====== Data for processing

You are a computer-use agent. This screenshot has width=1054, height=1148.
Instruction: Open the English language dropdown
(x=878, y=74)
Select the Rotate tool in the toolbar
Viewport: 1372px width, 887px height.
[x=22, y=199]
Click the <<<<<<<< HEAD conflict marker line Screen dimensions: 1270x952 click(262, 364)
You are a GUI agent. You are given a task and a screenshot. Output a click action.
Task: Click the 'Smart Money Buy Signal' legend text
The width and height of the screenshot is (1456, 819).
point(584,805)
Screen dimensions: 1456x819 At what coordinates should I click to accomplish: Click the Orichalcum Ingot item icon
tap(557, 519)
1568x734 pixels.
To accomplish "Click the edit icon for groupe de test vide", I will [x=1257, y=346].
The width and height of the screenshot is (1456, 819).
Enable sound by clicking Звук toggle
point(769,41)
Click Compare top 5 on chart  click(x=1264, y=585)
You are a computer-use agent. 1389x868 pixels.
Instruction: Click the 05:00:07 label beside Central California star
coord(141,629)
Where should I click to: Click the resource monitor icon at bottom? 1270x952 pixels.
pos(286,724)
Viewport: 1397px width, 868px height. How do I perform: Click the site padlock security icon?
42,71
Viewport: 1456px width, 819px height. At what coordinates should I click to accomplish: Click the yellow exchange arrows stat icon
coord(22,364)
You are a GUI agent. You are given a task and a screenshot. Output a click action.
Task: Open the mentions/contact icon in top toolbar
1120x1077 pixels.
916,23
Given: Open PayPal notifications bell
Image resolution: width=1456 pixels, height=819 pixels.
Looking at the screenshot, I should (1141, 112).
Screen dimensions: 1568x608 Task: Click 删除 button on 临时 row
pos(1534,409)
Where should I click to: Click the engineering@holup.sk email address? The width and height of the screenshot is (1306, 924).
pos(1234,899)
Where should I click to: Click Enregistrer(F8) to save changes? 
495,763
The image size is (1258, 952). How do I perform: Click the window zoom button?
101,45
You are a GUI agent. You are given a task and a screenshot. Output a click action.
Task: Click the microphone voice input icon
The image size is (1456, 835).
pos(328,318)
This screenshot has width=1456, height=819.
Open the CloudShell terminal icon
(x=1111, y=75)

============

Problem to solve:
Throughout the data above, copy all lines where the word "This" is found.

Your solution:
You are a computer-use agent. This screenshot has width=1054, height=1148.
This screenshot has width=1456, height=819.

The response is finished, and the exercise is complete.